▶ **What you need to do**:
Every line containing the string "target" should be returned from the records.

*** Input Section Begins ***

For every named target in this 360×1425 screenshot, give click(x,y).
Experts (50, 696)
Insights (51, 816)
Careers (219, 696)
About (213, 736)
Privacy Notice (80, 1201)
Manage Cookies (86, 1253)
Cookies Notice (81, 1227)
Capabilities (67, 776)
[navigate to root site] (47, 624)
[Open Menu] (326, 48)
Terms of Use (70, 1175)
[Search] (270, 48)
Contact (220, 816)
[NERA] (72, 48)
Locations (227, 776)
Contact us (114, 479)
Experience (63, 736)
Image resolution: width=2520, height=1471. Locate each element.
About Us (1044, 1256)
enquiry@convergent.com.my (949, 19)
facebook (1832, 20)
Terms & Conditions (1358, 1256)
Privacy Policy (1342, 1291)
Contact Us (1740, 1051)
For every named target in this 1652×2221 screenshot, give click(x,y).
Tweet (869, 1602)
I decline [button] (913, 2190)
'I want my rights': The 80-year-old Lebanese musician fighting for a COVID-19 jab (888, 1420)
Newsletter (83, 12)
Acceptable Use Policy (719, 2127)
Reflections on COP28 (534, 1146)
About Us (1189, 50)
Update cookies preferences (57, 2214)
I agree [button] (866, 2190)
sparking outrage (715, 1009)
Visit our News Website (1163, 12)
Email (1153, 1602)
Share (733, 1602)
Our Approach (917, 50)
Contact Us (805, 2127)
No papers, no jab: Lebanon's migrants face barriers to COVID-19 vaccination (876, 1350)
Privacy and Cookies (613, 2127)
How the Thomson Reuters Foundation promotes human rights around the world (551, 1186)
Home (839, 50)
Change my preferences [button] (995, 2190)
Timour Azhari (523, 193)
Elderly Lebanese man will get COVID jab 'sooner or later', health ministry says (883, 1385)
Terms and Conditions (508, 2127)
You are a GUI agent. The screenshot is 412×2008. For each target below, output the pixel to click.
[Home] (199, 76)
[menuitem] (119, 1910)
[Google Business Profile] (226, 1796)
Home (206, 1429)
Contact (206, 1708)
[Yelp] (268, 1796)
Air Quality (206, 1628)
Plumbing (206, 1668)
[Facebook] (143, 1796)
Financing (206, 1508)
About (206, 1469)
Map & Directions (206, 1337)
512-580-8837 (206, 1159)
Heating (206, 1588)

*** Input Section Ends ***

▶ **Exercise solution**:
For every named target in this 360×1425 screenshot, give click(x,y).
For every named target in this 1652×2221 screenshot, give click(x,y).
You are a GUI agent. The screenshot is 412×2008. For each target below, output the pixel to click.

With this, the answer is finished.